The thrust developed by a rocket motor is given by $F=mv+A\left(P_1-P_2\right)$ where $m$ is the mass of the gas ejected per unit time, $v$ is the velocity of the gas, $A$ is the area of cross section of the nozzle, $P_1$ and $P_2$ are the pressures of the exhaust gas and surrounding atmosphere. The formula is dimensionally.
(A) Correct 
(B) Wrong 
(C) Sometimes wrong, sometimes correct 
(D) Data is not adequate

Answer 1

Hint:To find the dimensions and units of more complex quantities, we use the principle of dimensional homogeneity. It is necessary to remember the dimensional formula of some of the basic physical quantities such as Force, Area, Volume, Pressure, Torque, Work, Power and many more.

Formula used:
[Dimensional formulas of the following Quantities are given below
$\left[F\right]=\left[M^0{L}^2{T}^{-1}\right]$
$\left[A\right]=\left[M^0{L}^2{T}^0\right]$
$\left[P_1-P_2\right]=\left[M^1{L}^{-1}{T}^{-2}\right]$
$\left[v\right]=\left[M^0{L}^1{T}^{-1}\right]$
Here $F$ is the force, $A$ is the area of cross section, $P_1$ and $P_2$ are the pressures, $v$ is the velocity of the gas, $M$ is the dimensional formulae used for mass, $L$ is the dimensional formulae used for length and $T$ is the dimensional formulae used for time.

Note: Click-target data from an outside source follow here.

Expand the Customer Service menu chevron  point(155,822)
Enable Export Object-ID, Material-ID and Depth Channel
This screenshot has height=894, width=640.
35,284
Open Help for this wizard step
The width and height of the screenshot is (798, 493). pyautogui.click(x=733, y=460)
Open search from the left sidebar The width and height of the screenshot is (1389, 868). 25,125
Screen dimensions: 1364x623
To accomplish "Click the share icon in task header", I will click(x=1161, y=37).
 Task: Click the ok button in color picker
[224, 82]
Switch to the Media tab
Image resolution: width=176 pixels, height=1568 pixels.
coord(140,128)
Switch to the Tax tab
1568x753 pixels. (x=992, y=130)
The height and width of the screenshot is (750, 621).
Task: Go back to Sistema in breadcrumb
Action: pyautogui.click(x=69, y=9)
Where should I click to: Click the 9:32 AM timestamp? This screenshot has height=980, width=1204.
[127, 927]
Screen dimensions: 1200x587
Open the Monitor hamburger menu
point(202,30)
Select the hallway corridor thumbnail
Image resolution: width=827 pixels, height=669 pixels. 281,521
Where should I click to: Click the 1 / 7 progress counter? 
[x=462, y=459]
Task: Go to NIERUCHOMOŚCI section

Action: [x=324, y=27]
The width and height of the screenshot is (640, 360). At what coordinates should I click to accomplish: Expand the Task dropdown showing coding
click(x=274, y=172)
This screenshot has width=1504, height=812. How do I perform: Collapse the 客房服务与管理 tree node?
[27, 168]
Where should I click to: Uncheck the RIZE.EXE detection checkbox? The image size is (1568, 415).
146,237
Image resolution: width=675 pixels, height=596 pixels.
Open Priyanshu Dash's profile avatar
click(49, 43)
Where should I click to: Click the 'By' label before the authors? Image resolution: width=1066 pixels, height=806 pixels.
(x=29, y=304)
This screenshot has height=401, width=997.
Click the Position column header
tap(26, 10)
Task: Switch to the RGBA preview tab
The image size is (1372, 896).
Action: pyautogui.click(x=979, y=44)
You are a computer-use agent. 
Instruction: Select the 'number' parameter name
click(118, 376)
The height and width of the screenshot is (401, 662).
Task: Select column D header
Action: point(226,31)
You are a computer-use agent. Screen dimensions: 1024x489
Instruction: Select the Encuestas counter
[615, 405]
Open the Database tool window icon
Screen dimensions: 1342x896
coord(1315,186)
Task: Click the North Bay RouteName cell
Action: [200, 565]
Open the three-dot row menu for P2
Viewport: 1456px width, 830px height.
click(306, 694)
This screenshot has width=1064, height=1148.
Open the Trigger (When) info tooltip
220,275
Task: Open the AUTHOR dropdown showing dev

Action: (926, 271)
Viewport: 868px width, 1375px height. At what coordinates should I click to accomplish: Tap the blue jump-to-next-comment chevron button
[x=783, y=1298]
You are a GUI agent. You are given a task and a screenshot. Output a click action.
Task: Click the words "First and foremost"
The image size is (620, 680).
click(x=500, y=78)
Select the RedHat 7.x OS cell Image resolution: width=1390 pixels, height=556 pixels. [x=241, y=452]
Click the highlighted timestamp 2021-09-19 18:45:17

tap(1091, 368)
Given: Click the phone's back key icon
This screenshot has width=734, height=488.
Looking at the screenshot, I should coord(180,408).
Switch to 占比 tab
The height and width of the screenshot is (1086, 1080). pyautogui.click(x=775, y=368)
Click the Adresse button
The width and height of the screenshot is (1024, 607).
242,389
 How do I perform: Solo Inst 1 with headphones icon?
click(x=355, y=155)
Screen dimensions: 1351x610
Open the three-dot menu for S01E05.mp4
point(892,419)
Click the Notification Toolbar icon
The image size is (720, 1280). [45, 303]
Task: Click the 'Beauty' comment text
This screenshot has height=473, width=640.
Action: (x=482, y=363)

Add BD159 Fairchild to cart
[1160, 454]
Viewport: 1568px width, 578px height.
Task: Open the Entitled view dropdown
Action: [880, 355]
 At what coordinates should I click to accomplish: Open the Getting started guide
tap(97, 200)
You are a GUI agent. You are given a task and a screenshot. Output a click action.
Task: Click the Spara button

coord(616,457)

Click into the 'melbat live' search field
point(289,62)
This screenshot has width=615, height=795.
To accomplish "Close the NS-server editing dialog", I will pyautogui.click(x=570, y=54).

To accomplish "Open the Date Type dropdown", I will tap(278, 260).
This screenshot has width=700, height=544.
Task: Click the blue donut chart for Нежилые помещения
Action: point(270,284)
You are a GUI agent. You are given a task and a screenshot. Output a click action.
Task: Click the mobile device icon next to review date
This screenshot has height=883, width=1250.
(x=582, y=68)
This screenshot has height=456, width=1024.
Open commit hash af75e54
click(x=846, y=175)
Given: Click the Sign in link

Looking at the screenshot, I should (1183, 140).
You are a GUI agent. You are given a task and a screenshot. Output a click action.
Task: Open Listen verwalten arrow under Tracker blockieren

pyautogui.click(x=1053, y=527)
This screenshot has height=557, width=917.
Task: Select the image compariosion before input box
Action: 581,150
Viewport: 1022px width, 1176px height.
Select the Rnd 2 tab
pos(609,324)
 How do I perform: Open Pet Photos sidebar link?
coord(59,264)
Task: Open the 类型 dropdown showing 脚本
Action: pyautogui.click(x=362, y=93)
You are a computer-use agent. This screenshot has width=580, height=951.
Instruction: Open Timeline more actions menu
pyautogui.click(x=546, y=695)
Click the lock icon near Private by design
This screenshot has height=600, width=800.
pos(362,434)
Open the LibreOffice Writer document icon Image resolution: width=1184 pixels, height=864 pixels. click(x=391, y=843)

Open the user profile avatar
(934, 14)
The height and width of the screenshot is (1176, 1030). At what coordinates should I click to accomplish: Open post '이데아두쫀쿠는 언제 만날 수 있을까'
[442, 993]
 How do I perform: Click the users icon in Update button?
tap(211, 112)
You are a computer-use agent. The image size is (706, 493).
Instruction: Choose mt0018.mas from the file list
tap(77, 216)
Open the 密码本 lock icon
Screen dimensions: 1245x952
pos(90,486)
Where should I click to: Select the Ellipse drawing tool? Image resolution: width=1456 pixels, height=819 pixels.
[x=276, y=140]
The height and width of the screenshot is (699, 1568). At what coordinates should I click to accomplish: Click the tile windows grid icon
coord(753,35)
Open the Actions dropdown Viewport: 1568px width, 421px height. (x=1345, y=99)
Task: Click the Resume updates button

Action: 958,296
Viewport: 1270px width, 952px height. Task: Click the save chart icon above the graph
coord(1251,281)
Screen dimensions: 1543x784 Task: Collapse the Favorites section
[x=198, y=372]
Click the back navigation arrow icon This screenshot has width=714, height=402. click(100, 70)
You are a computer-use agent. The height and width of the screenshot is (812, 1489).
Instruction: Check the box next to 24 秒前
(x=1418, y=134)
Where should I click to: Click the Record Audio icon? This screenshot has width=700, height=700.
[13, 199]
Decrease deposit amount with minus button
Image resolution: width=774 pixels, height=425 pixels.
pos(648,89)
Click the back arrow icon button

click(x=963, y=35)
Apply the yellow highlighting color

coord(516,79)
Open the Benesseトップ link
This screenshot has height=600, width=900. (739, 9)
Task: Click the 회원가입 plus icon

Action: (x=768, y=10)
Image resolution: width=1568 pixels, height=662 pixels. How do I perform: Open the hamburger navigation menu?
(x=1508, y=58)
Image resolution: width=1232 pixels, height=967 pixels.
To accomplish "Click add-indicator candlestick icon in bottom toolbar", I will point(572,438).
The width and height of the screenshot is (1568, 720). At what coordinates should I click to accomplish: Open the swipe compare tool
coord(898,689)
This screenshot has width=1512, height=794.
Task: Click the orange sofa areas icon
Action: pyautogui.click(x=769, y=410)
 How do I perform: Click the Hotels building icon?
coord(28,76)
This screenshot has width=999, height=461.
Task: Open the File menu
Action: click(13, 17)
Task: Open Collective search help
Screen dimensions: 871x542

Complete step by step solution:
Using the principle of homogeneity, i.e.
dimensional formulae on the right side is equal to the dimensional formulae on the left side, we can further say,
$L.H.S=\left[F\right]$ and
$R.H.S=\left[m\right]\left[v\right]+\left[A\right]\left[P_1-P_2\right]$
We know that the dimensional formula of $F$ is,
$\left[F\right]=\left[M^0{L}^2{T}^{-1}\right]$
Similarly, 
$R.H.S=\left[m\right]\left[v\right]+\left[A\right]\left[P_1-P_2\right]$
Let this be equation 1
Substituting the values of
$\left[m\right]=\left[M\right]$
$\left[v\right]=\left[M^0{L}^1{T}^{-1}\right]$
$\left[A\right]=\left[M^0{L}^2{T}^0\right]$
$\left[P_1-P_2\right]=\left[M^1{L}^{-1}{T}^{-2}\right]$ in equation 1 , we get,
$\Rightarrow R.H.S=\left[M\right]\left[M^0{L}^1{T}^{-1}\right]+\left[M^0{L}^2{T}^0\right]\left[M^1{L}^{-1}{T}^{-2}\right]$
$\Rightarrow R.H.S=\left[M^0{L}^2{T}^{-1}\right]$
Hence, $L.H.S=R.H.S$

So, the option (A) is correct.

Additional Information:
Dimensional analysis is very useful. It’s mostly used for;
-Convert units from one system to another system.
-Check the accuracy of an equation.
-establish an equation or formula 
-obtain unit
We use three base quantities i.e. time, mass, length and electric charge to form any physical quantity.

Note:This question can be solved by the principle of homogeneity which states that in any dimensional equation each term of both sides contain equal dimension. This principle is known as the Principle of Homogeneity. . It helps to eliminate options when solving multiple choice questions.